The issue of what to charge for advice, and how these fees are calculated, is one consistently guaranteed to get the debate flowing among advisers. Throw in St James’s Place, and, as we saw with the Sunday Times article earlier this week, it is a case of sitting back and watching the sparks fly.
Whether it is the charges of SJP, 1825 or anyone else in the spotlight, what aggrieves people the most is the sense of unfairness, the idea that somehow there are businesses that are able to operate outside regulatory regimes such as the RDR or treating customers fairly, when for many firms these are the building blocks on which good advice is built.
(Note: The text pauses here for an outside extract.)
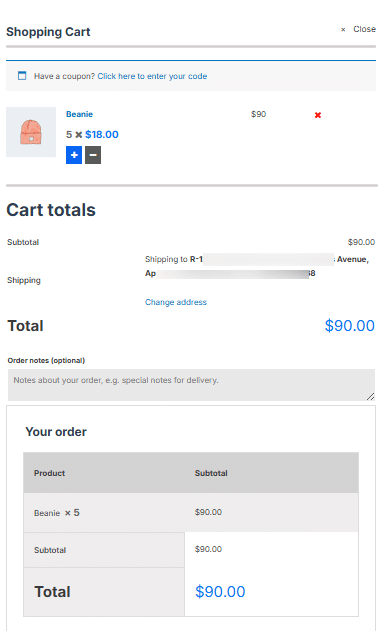This screenshot has height=631, width=384.
Task: Open the Beanie product name link
Action: pyautogui.click(x=80, y=114)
It is right for advisers to point out that firms are free to choose their charging models as they see fit. But it is also right that the starting point should be a) does the client understand what they are being charged? and b) are they getting the service they are paying for?
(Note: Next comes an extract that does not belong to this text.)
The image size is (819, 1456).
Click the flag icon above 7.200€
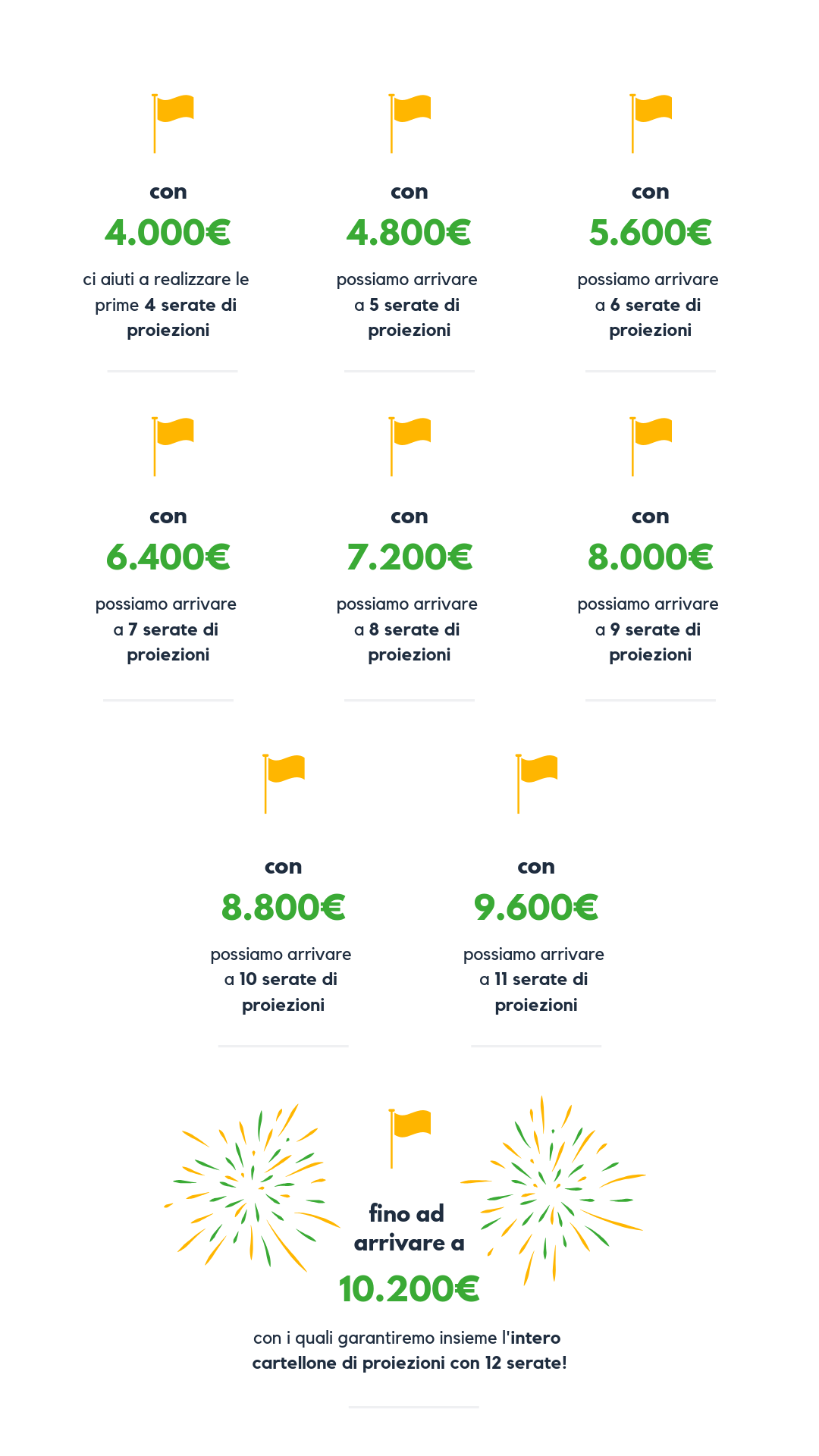[x=410, y=447]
There are decisions that every advice firm needs to grapple with when it comes to setting and reviewing their charging structure for both initial and ongoing fees. It is about working out the appropriate mix of percentage-based charging, flat fees, hourly charging and project fees, whether fees are invoiced directly or taken through the product. The price point has to reflect the value in the service being offered, the costs of staying in business, plus, of course, profit.
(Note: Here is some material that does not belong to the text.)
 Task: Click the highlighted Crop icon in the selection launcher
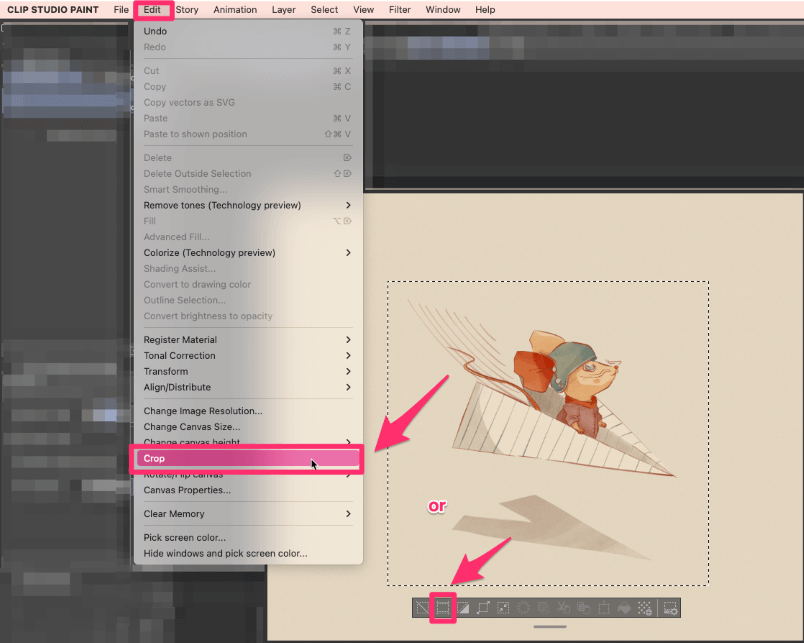[443, 607]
There is also the long-term strategy to factor in. One adviser has told me the firms looking to buy into advice much prefer/understand charging on a percentage basis, and advice models built around assets under advice.
As much as the RDR moved the dial in some ways with the introduction of explicit charging, some say there is still not much deviation from the old 3 plus a half model. Advisers look at what other people charge, and run their numbers accordingly.
The debate on fees and advice charges continues to be a passionate one, and long may that continue. But what advisers also need to have front of mind is how their own charging model stacks up, so they can continue to demonstrate they are worth their price tag – yes to the regulator, but, more importantly, to clients. Otherwise they may find themselves on the wrong side of unforgiving newspaper headlines.